Balzac, when he felt the inspiration of a new novel in his brain, retired to an obscure room, and there, with a pot of villainous black coffee at his elbow, wrote night and day, almost without food and sleep, until the book was finished. General Lew Wallace put Ben Hur on paper in the open air of a beech grove, with a bit of yellowish canvas stretched above him to soften the light. Some authors use only the morning hours for their literary work; others prefer the silence of night. A few cannot write save when surrounded by books, pictures and luxurious furniture, while some must have a bare room with nothing in it to distract attention. Mr. Charles Major wrote When Knighthood was in Flower on Sunday afternoons, the only time he had free from the exactions of the law.
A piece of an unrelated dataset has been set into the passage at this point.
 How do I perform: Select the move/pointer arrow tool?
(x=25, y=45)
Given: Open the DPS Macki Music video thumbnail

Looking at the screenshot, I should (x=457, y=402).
He was full of his subject, however, and doubtless his clients paid the charges in the way of losses through demurrers neglected and motions and exceptions not properly presented!
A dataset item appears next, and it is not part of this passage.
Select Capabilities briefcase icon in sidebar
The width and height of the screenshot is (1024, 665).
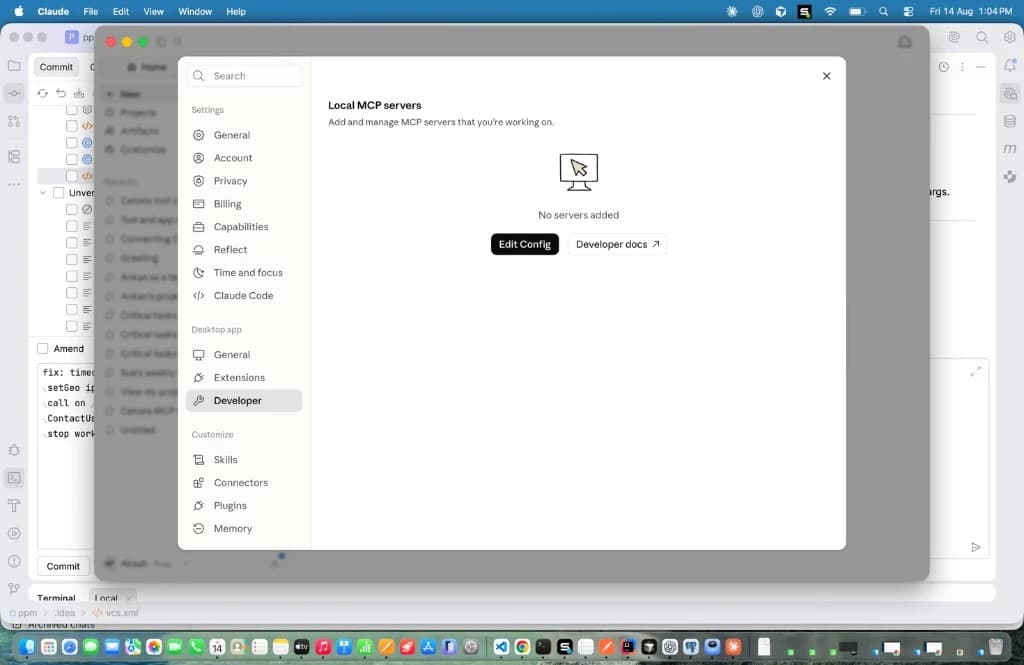point(199,227)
One thing about Mr. Major's work deserves special mention; its shows conscientious mastery of details, a sure evidence of patient study. What it may lack as literature is compensated for in lawful coin of human interest and in general truthfulness to the facts and the atmosphere of the life he depicts. When asked how he arrived at his accurate knowledge of old London—London in the time of Henry VIII—he fetched an old book—Stow's Survey of London—from his library and said:

"You remember in my novel that Mary goes one night from Bridewell Castle to Billingsgate Ward through strange streets and alleys. Well, that journey I made with Mary, aided by Stow's Survey, with his map of old London before me."

It is no contradiction of terms to speak of fiction as authentic. Mere vraisemblance is all very well in works of pure imagination; but a historical romance does not satisfy the reader's sense of justice unless its setting and background and atmosphere are true to time, place and historical facts. Mr. Major felt the demand of his undertaking and respected it. He collected old books treating of English life and manners in the reign of Henry VIII, preferring to saturate his mind with what writers nearest the time had to say, rather than depend upon recent historians. In this he chose well, for the romancer's art, different from the historian's, needs the literary shades and colors of the period it would portray.